Purpose: : Previous studies from our laboratory have demonstrated that initiation of lens cell differentiation involves activation of the mitochondrial death pathway. This pathway is able to act as a molecular switch in differentiation without causing apoptosis because of the coordinate induction of survival signaling molecules including Bcl-2 family members and inhibitor of apoptosis proteins (IAPs). This study investigates IGF 1 receptor (IGF 1R) signaling through Nuclear Factor Kappa B (NFΚB, RelA/p50), a transcription regulator of Bcl 2 and IAP proteins, as the upstream regulator of these survival pathways.

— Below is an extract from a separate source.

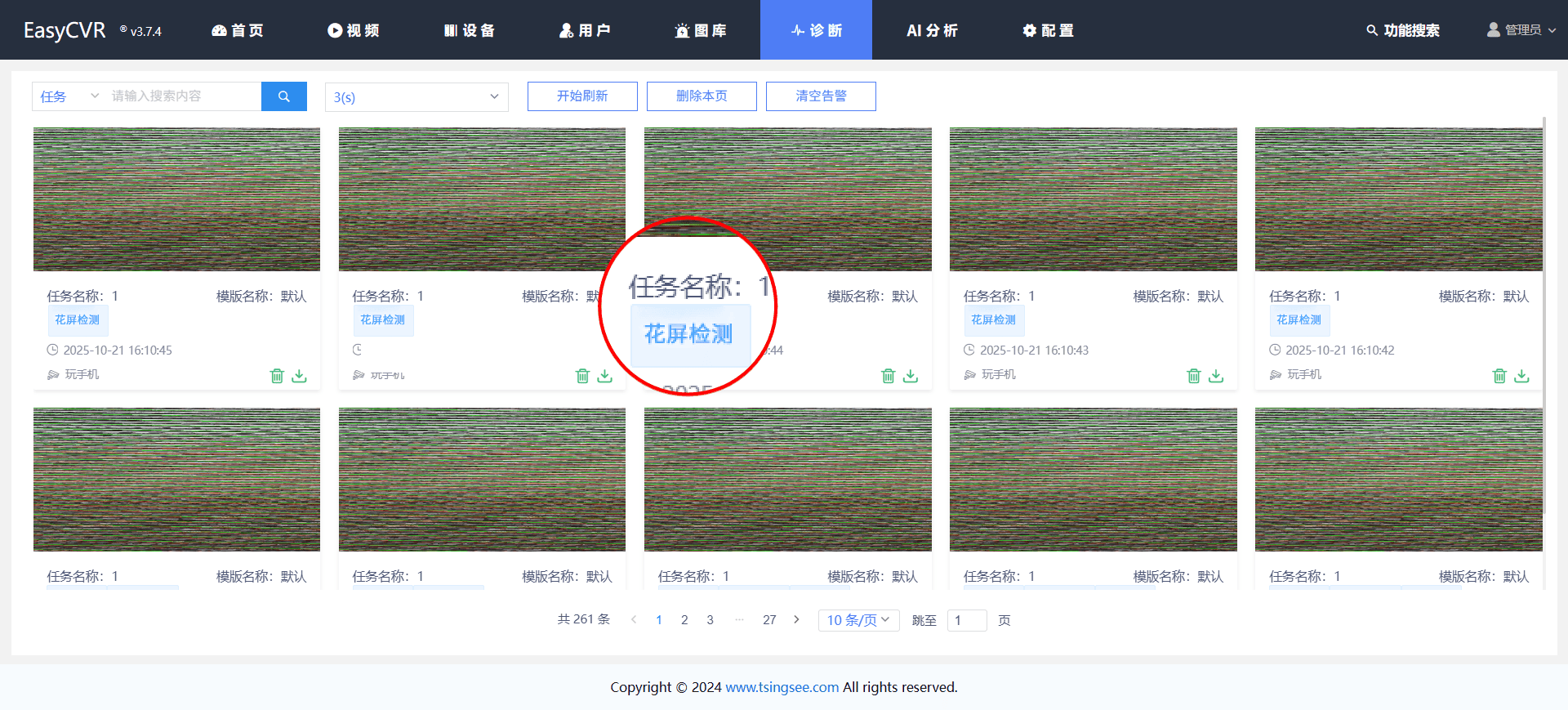Viewport: 1568px width, 710px height.
Task: Click the 清空告警 button
Action: (x=820, y=96)
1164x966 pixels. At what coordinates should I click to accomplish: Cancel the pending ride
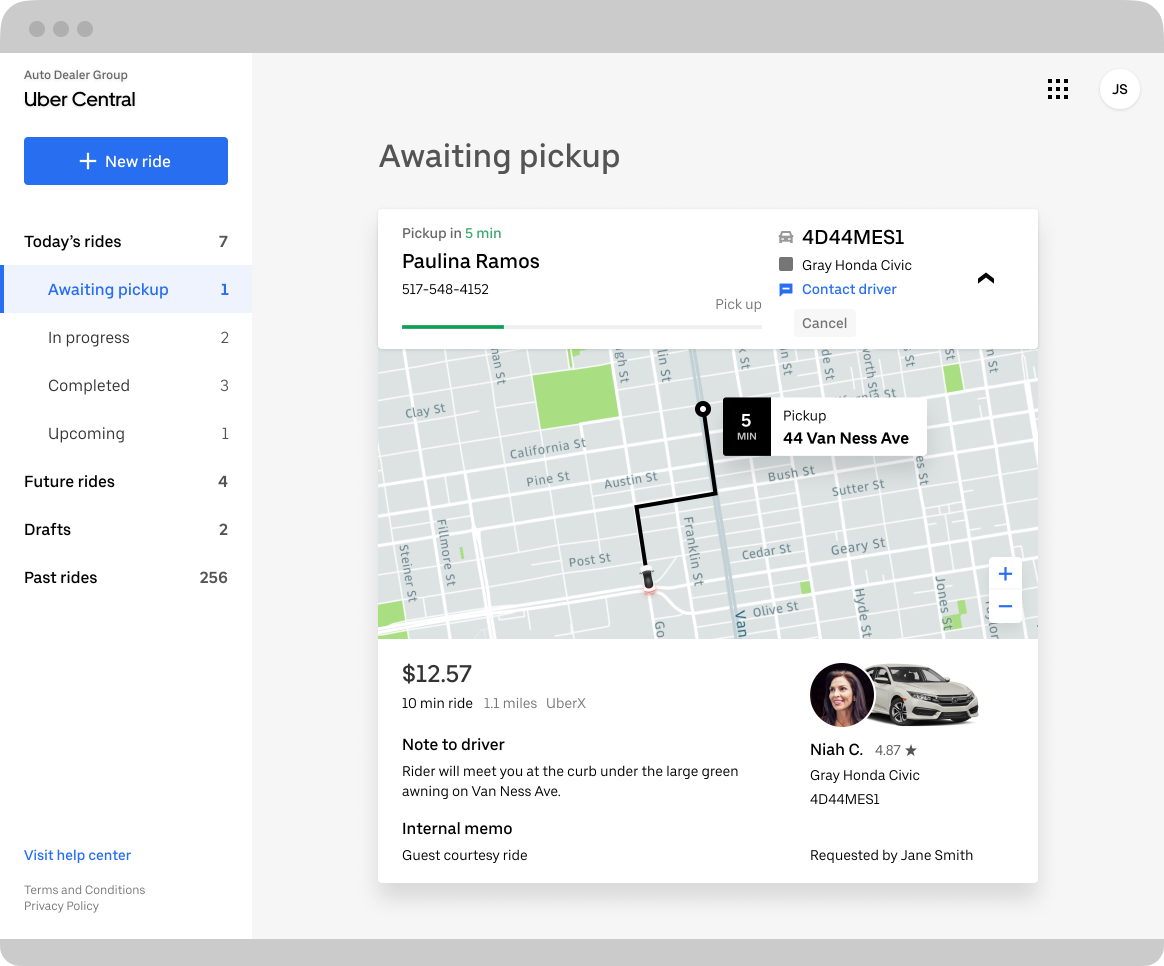pyautogui.click(x=824, y=323)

Methods: : Activation of IGF-1R and NFΚB were blocked using the PPP (1µM) and SN50 (18µM) inhibitors, respectively, in primary quail lens cell cultures that mimic lens cell differentiation as it occurs in vivo. Expression of Bcl 2, Bcl xL, survivin, ch IAP1/2, NFΚB, IGF 1R and activation of IGF 1R were determined by Western blot analysis. Subcellular localization of NFΚB was determined by confocal imaging of immunostained samples.

Results: : In lens cell cultures activation of IGF 1R and expression of NFΚB were induced coordinate with differentiation initiation. Inhibiting activation of IGF-1R decreased the expression of NFΚB and blocked its translocation to the nucleus. This effect on expression and localization of NFΚB was accompanied by a concomitant decrease in the expression of anti-apoptotic molecules like Bcl-2, Bcl-xl and survivin, all targets of NFΚB transcriptional regulation. Preliminary studies with the NFΚB inhibitor SN50 support our findings with the IGF 1R inhibitor; induction of survival molecules such as ch IAP1/2 and survivin are blocked indicating that NFΚB is a downstream effector of IGF 1R signaling in the induction of survival pathways required for lens cell differentiation.